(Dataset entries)

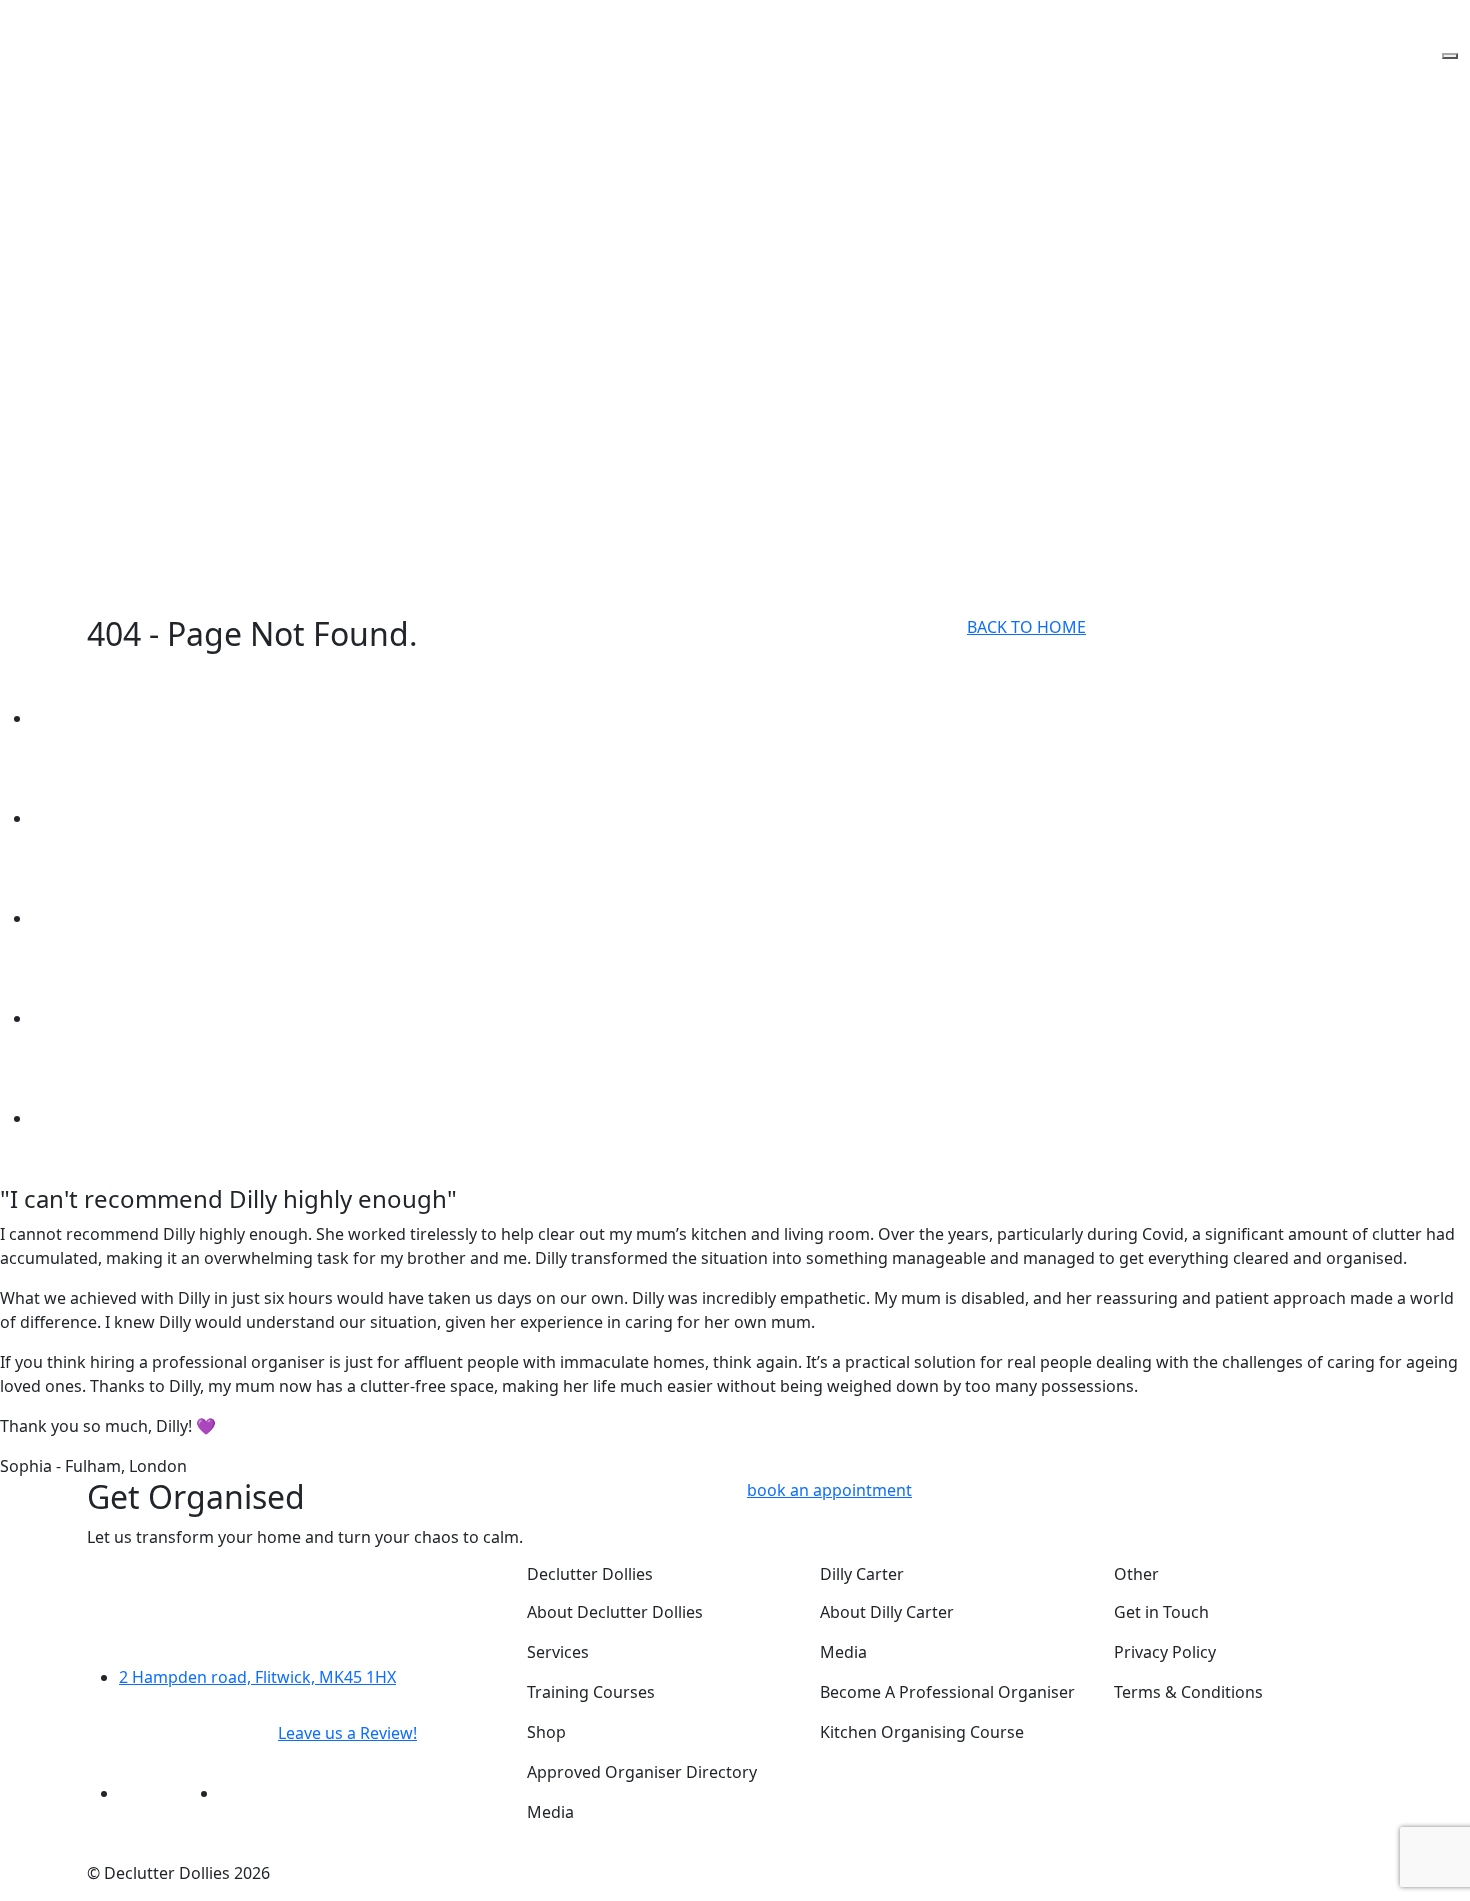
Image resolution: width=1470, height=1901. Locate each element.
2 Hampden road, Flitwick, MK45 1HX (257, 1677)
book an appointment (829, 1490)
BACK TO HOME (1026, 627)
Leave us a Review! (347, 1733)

#### [What you need to do]
Output all the records above again exactly, with the pictures dropped.

#### [Result of this exercise]
Image resolution: width=1470, height=1901. Locate each element.
2 Hampden road, Flitwick, MK45 1HX (257, 1677)
book an appointment (829, 1490)
BACK TO HOME (1026, 627)
Leave us a Review! (347, 1733)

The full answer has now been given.